--- Supplied data Enclosed Below ---

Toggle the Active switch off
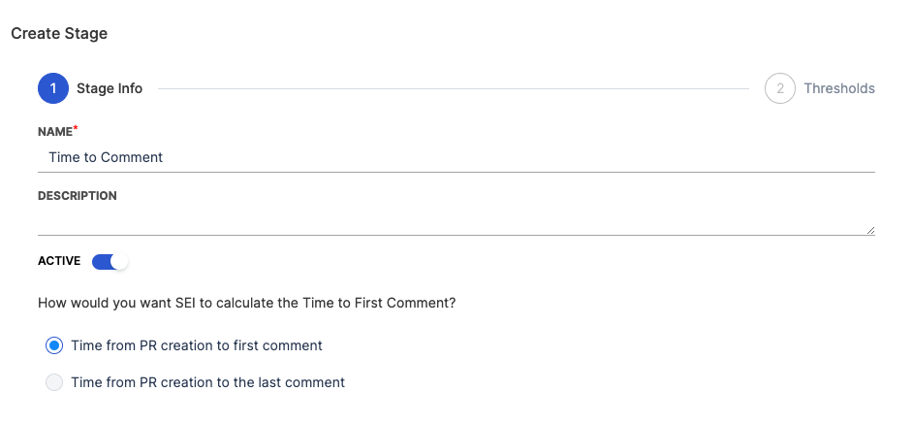 (110, 262)
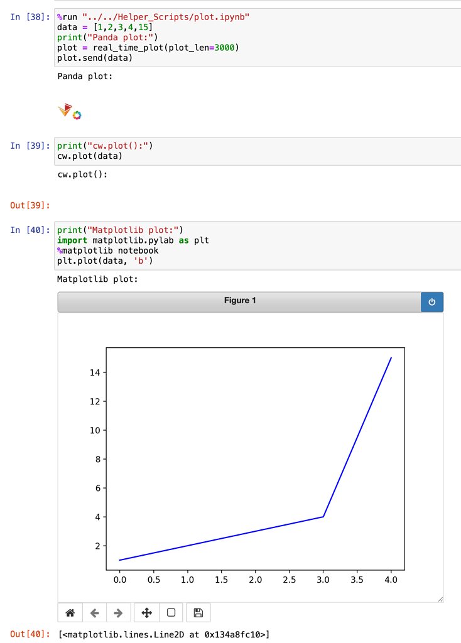461x643 pixels.
Task: Click the blue line in the plot
Action: pos(358,438)
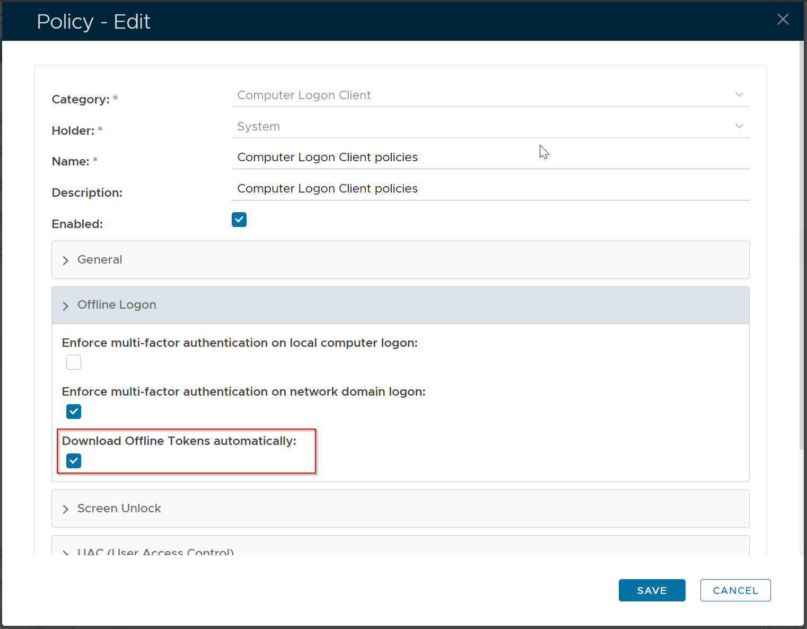Disable MFA on network domain logon

[x=74, y=412]
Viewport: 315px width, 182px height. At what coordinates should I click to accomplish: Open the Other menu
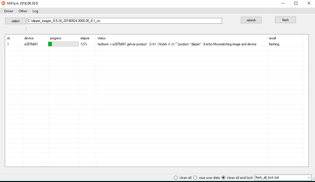(x=23, y=11)
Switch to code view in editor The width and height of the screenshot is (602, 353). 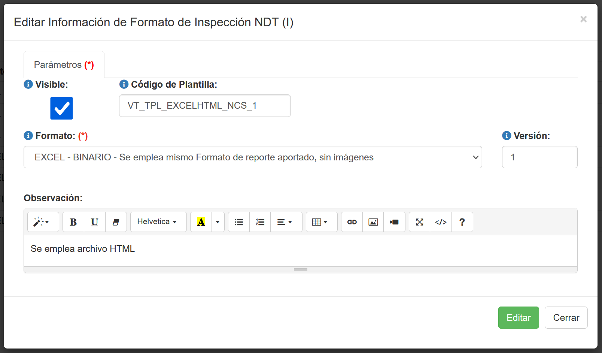click(441, 222)
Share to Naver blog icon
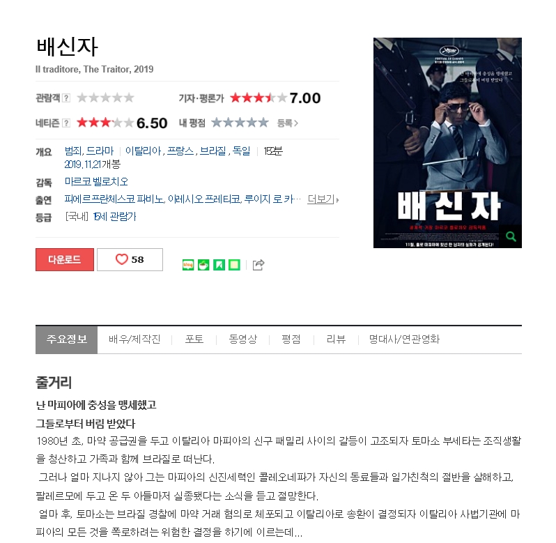This screenshot has width=556, height=543. coord(188,265)
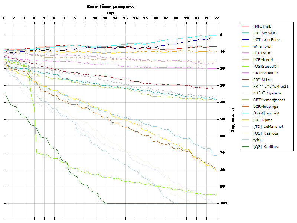The height and width of the screenshot is (223, 297).
Task: Click the tyblu legend label
Action: coord(258,140)
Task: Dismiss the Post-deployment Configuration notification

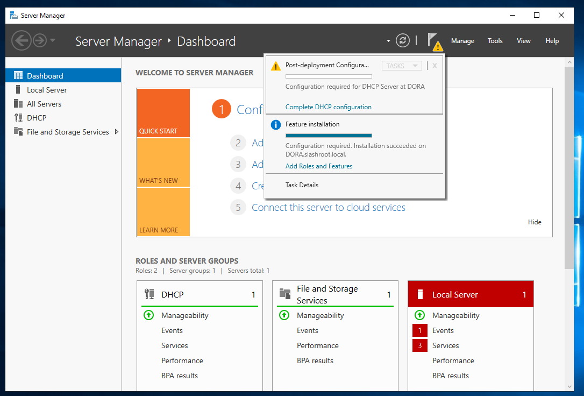Action: [x=435, y=66]
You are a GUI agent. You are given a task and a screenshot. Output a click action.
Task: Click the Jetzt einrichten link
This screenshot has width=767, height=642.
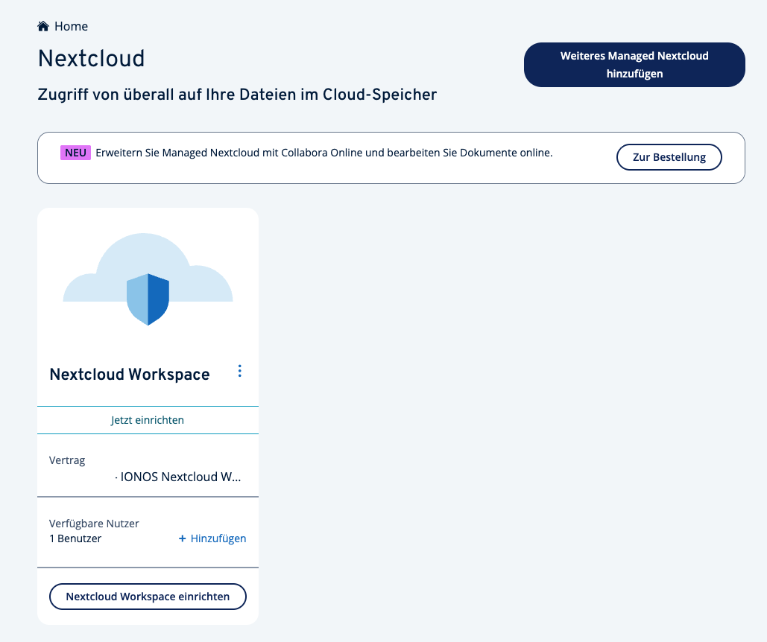(148, 420)
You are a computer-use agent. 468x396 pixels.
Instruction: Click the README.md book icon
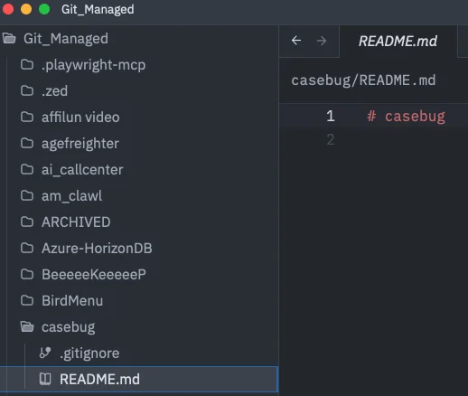click(x=45, y=379)
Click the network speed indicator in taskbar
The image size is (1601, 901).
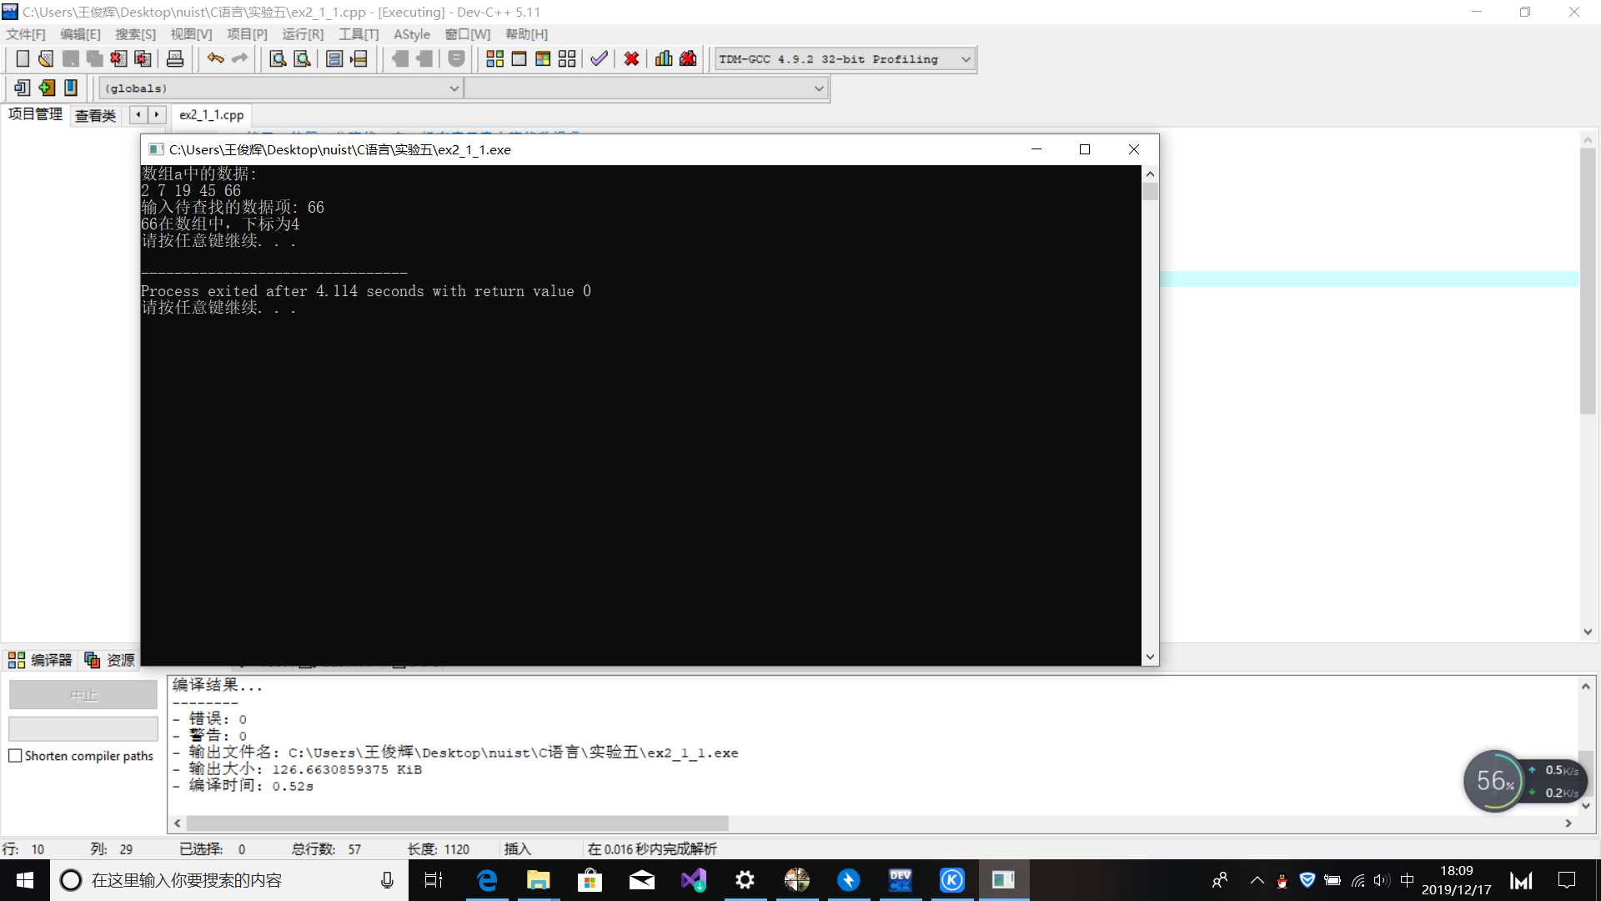1550,781
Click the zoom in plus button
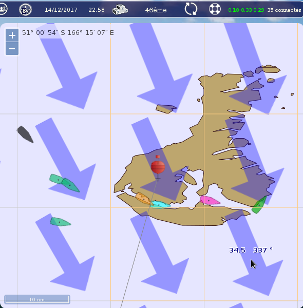The image size is (303, 308). [x=12, y=35]
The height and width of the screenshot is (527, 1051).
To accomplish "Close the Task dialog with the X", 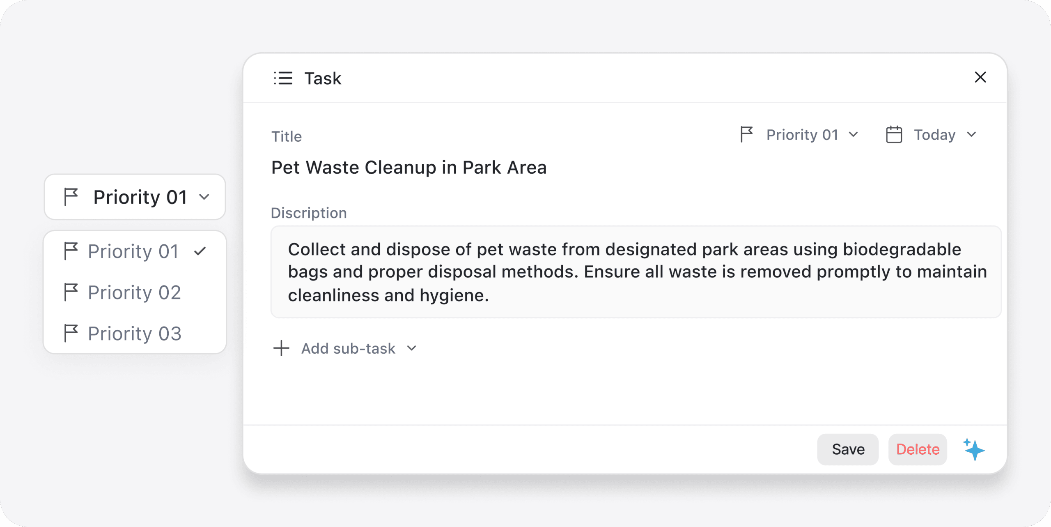I will pyautogui.click(x=980, y=77).
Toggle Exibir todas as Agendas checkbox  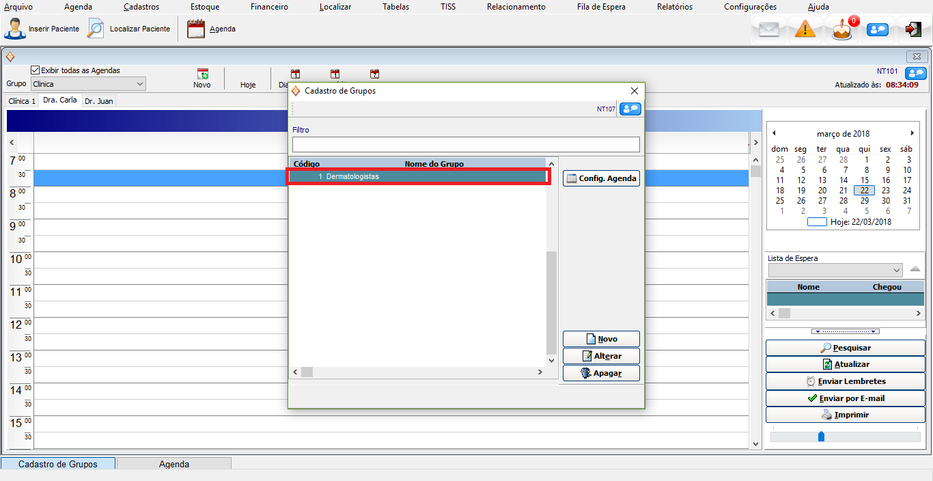click(36, 70)
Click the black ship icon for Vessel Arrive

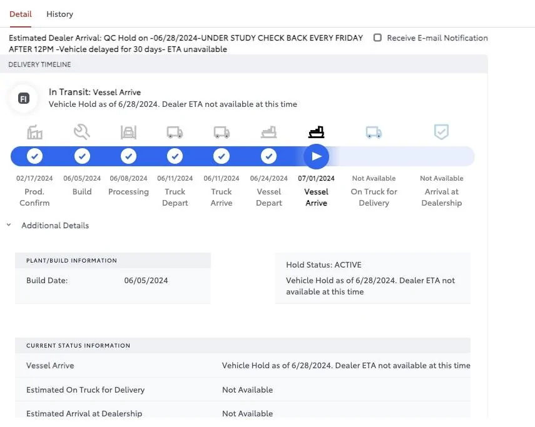tap(317, 132)
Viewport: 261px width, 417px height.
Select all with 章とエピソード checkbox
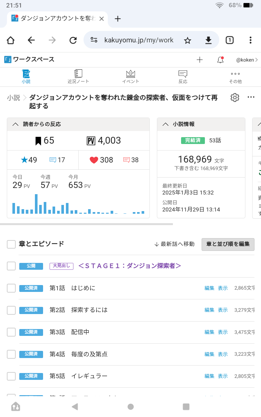11,244
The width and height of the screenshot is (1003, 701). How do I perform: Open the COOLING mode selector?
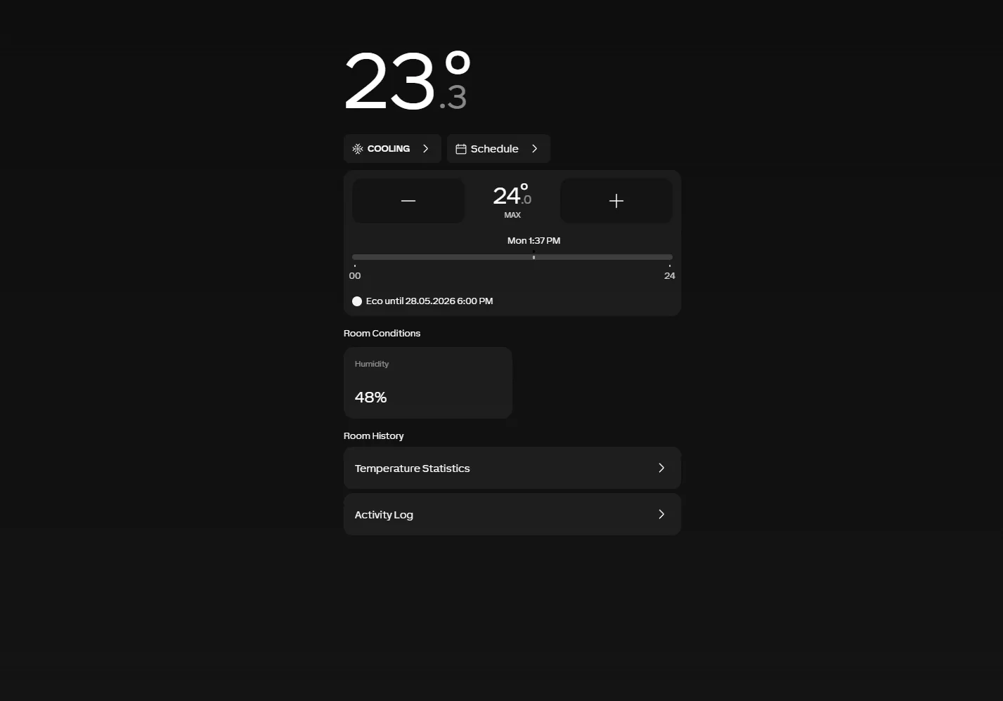pyautogui.click(x=392, y=149)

--- End of Enclosed Supplied data ---

Using the data above, tally each line in which "agent" appears and give the number with no other words.

Exercise solution:
2